Paul Nitze, dead at 97
Paul Nitze, an influential defence and foreign policy intellectual and architect of one of the most important documents of the Cold War, NSC-68, died this week. Obit from the Washington Post:
HALF A CENTURY ago, as the United States grappled with how to fight and win a global war of a kind it had never before experienced, the chief of policy planning at the State Department produced a paper laying out a blueprint that would guide American policy for decades. Paul H. Nitze argued that only a multifaceted and global effort would succeed in containing the expansionist Soviet Union: He called for "a rapid and sustained buildup of the political, economic and military strength of the free world."
Mr. Nitze, who died Tuesday at his home in Georgetown at the age of 97, defined and was defined by the Cold War he did so much to fight and win. He was a farsighted architect of U.S. strategy but also a policymaker who helped to launch the Marshall Plan in Europe and steer presidents through the Berlin and Cuban missile crises and the Vietnam War. In the 1970s and '80s, he was a central protagonist of arms control negotiations with the Soviet Union that led to four major treaties. Former secretary of state George P. Shultz called him "a walking history of the Cold War."
Mr.
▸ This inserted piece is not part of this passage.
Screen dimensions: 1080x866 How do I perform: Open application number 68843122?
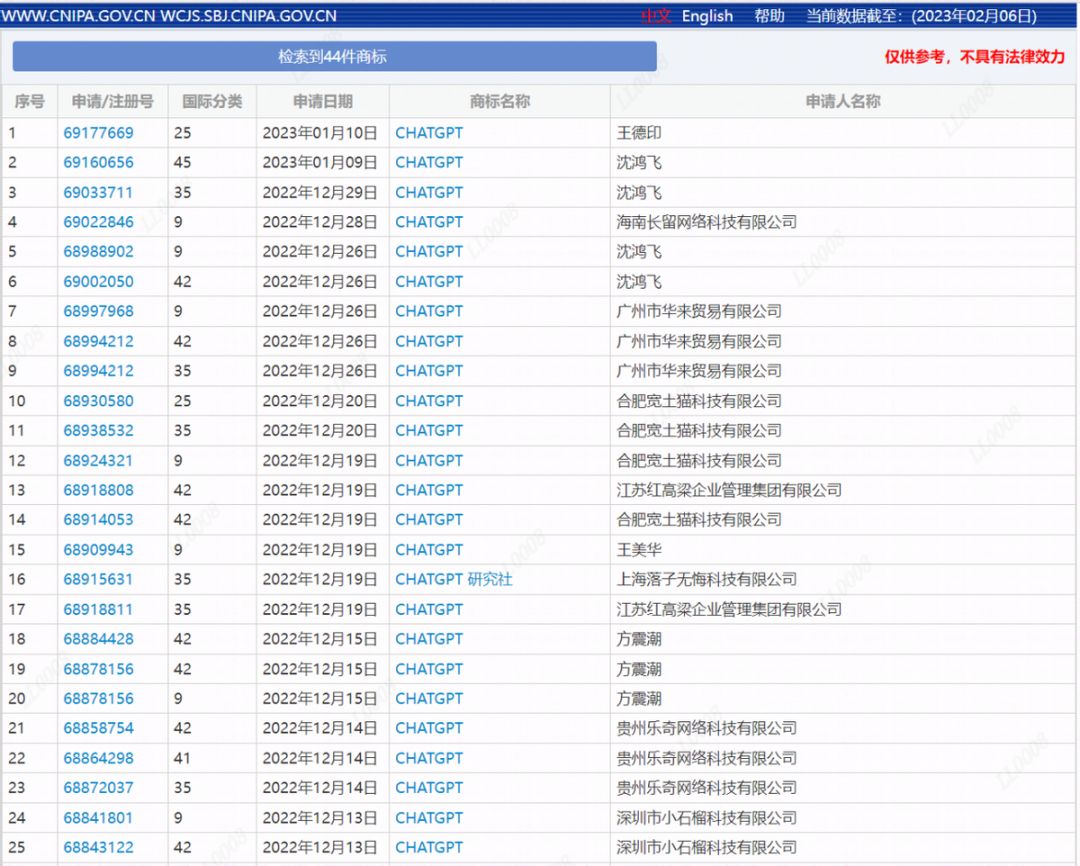(x=98, y=847)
Nitze may be best known by some for a particularly daring act of diplomacy: the 1982 "walk in the woods" near Geneva with his Soviet counterpart that yielded a concept for defusing a confrontation over intermediate-range missiles in Europe. Although the initiative ultimately didn't succeed, it was typical of Mr. Nitze's innovative and independent thinking, which over the years led him from the Democratic Party to the beginnings of the neo- conservative movement and back again. He argued forcefully both for and against arms control agreements and advised both Republican and Democratic presidents, from Truman to Reagan.
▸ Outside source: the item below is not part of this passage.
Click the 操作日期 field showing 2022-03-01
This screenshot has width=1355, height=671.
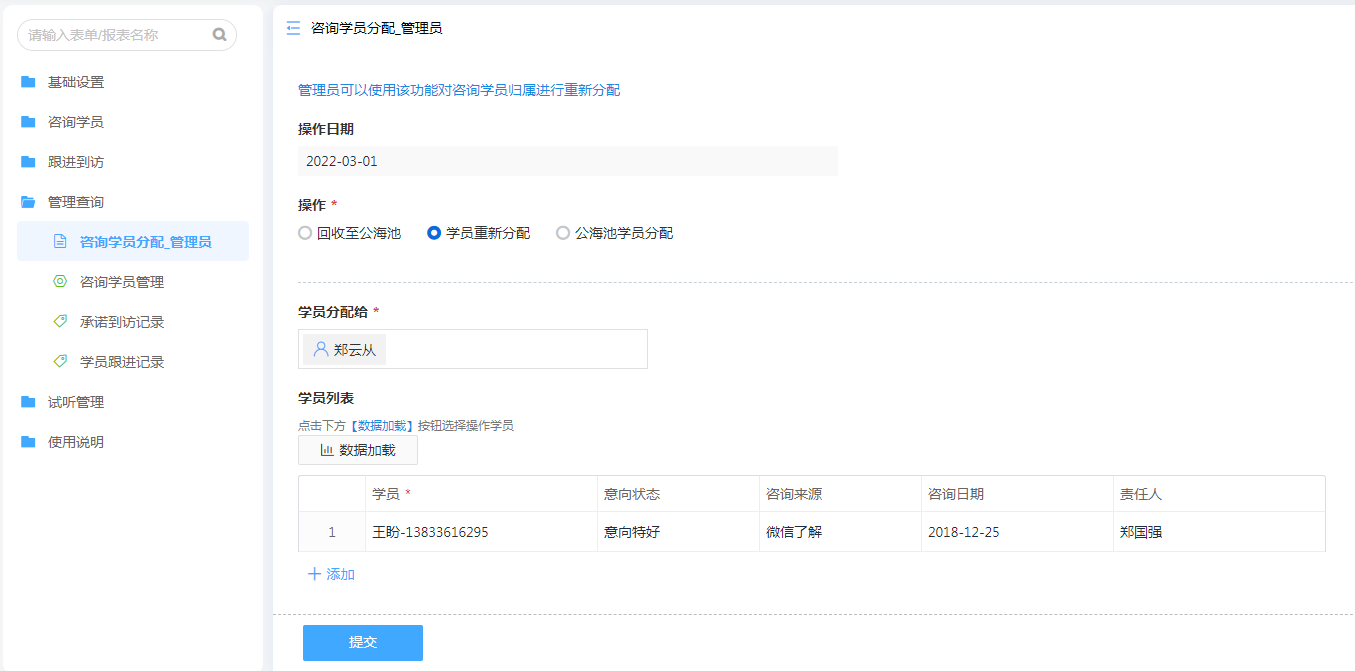tap(567, 161)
Mr. Nitze never stopped thinking. After he left government for an office at the Johns Hopkins School of Advanced International Studies, which he helped found and which is now named for him, he continued to write about strategies for the United States in the post-Cold War world. In 1990, 40 years after he fashioned America's Cold War doctrine, Mr. Nitze published an article on the facing page arguing that "the central theme of U.S. policy should be the accommodation and protection of diversity" in a world no longer divided between blocs. International institutions such as the United Nations and NATO were needed, he said, but were not enough: "The United States, with first-class military potential, inherent political, economic and cultural strengths and no territorial ambitions," was required to "play a unique role." Once again, this brilliant and dedicated public servant was ahead of his time.